Would you repeat all the lines below, exactly as they stand?

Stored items
◆ ◆ ◆ ◆ ◆ ◆ ◆

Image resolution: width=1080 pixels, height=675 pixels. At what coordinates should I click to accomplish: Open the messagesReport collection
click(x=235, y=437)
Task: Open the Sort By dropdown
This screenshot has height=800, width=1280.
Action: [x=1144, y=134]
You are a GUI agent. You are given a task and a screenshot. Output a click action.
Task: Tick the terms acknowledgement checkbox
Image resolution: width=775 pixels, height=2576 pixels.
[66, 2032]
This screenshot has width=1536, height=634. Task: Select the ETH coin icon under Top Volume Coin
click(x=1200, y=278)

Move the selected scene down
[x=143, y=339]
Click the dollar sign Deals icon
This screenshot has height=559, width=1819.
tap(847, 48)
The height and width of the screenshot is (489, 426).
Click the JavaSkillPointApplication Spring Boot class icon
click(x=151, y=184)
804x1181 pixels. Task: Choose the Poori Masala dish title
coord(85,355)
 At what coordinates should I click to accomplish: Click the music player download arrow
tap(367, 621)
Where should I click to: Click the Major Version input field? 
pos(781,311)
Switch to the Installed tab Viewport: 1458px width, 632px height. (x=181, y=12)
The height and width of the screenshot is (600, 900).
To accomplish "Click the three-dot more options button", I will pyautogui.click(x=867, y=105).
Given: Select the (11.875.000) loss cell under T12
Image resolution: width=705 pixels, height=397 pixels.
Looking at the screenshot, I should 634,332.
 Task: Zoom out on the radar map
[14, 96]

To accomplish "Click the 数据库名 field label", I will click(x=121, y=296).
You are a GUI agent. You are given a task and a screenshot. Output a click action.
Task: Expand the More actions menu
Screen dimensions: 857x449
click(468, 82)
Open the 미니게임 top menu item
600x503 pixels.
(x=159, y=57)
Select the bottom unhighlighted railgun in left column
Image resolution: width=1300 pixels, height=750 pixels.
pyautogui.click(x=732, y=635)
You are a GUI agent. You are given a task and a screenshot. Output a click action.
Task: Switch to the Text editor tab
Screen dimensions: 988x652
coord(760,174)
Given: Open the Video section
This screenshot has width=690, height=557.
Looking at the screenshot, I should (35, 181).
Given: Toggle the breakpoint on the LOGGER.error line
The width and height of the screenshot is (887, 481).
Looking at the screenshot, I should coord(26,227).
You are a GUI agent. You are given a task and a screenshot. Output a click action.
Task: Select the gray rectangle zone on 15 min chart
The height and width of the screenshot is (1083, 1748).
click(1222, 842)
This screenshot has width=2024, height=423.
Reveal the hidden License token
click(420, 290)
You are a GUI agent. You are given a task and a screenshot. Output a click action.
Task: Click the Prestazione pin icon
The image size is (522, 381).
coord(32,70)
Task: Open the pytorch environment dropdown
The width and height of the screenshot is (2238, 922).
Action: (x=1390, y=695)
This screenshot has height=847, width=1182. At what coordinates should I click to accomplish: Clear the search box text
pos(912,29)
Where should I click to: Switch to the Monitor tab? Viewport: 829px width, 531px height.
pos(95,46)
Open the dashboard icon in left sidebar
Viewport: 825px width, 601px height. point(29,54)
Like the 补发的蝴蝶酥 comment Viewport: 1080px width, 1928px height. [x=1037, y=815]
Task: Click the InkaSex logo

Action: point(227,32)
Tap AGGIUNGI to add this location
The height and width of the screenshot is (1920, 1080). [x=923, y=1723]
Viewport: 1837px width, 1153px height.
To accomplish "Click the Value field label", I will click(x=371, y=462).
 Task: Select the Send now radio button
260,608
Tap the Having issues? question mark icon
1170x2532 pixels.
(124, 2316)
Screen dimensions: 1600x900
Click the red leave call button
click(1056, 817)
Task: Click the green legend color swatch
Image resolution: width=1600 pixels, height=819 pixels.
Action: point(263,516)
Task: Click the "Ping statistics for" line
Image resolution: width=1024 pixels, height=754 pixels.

◆ ◆ ◆ ◆ ◆ ◆ ◆

_Output for this exercise:_
Image resolution: width=1080 pixels, height=675 pixels. At what coordinates should I click to accomplish: Open the messagesReport collection
click(x=235, y=437)
Task: Open the Sort By dropdown
This screenshot has height=800, width=1280.
Action: [x=1144, y=134]
You are a GUI agent. You are given a task and a screenshot. Output a click action.
Task: Tick the terms acknowledgement checkbox
Image resolution: width=775 pixels, height=2576 pixels.
[66, 2032]
This screenshot has width=1536, height=634. Task: Select the ETH coin icon under Top Volume Coin
click(x=1200, y=278)

Move the selected scene down
[x=143, y=339]
Click the dollar sign Deals icon
This screenshot has height=559, width=1819.
tap(847, 48)
The height and width of the screenshot is (489, 426).
Click the JavaSkillPointApplication Spring Boot class icon
click(x=151, y=184)
804x1181 pixels. Task: Choose the Poori Masala dish title
coord(85,355)
 At what coordinates should I click to accomplish: Click the music player download arrow
tap(367, 621)
Where should I click to: Click the Major Version input field? 
pos(781,311)
Switch to the Installed tab Viewport: 1458px width, 632px height. (x=181, y=12)
The height and width of the screenshot is (600, 900).
To accomplish "Click the three-dot more options button", I will pyautogui.click(x=867, y=105).
Given: Select the (11.875.000) loss cell under T12
Image resolution: width=705 pixels, height=397 pixels.
Looking at the screenshot, I should 634,332.
 Task: Zoom out on the radar map
[14, 96]

To accomplish "Click the 数据库名 field label", I will click(x=121, y=296).
You are a GUI agent. You are given a task and a screenshot. Output a click action.
Task: Expand the More actions menu
Screen dimensions: 857x449
click(468, 82)
Open the 미니게임 top menu item
600x503 pixels.
(x=159, y=57)
Select the bottom unhighlighted railgun in left column
Image resolution: width=1300 pixels, height=750 pixels.
pyautogui.click(x=732, y=635)
You are a GUI agent. You are given a task and a screenshot. Output a click action.
Task: Switch to the Text editor tab
Screen dimensions: 988x652
coord(760,174)
Given: Open the Video section
This screenshot has width=690, height=557.
Looking at the screenshot, I should (35, 181).
Given: Toggle the breakpoint on the LOGGER.error line
The width and height of the screenshot is (887, 481).
Looking at the screenshot, I should coord(26,227).
You are a GUI agent. You are given a task and a screenshot. Output a click action.
Task: Select the gray rectangle zone on 15 min chart
The height and width of the screenshot is (1083, 1748).
click(1222, 842)
This screenshot has width=2024, height=423.
Reveal the hidden License token
click(420, 290)
You are a GUI agent. You are given a task and a screenshot. Output a click action.
Task: Click the Prestazione pin icon
The image size is (522, 381).
coord(32,70)
Task: Open the pytorch environment dropdown
The width and height of the screenshot is (2238, 922).
Action: (x=1390, y=695)
This screenshot has height=847, width=1182. At what coordinates should I click to accomplish: Clear the search box text
pos(912,29)
Where should I click to: Switch to the Monitor tab? Viewport: 829px width, 531px height.
pos(95,46)
Open the dashboard icon in left sidebar
Viewport: 825px width, 601px height. point(29,54)
Like the 补发的蝴蝶酥 comment Viewport: 1080px width, 1928px height. [x=1037, y=815]
Task: Click the InkaSex logo

Action: point(227,32)
Tap AGGIUNGI to add this location
The height and width of the screenshot is (1920, 1080). [x=923, y=1723]
Viewport: 1837px width, 1153px height.
To accomplish "Click the Value field label", I will click(x=371, y=462).
 Task: Select the Send now radio button
260,608
Tap the Having issues? question mark icon
1170x2532 pixels.
(124, 2316)
Screen dimensions: 1600x900
Click the red leave call button
click(1056, 817)
Task: Click the green legend color swatch
Image resolution: width=1600 pixels, height=819 pixels.
Action: point(263,516)
Task: Click the "Ping statistics for" line
Image resolution: width=1024 pixels, height=754 pixels.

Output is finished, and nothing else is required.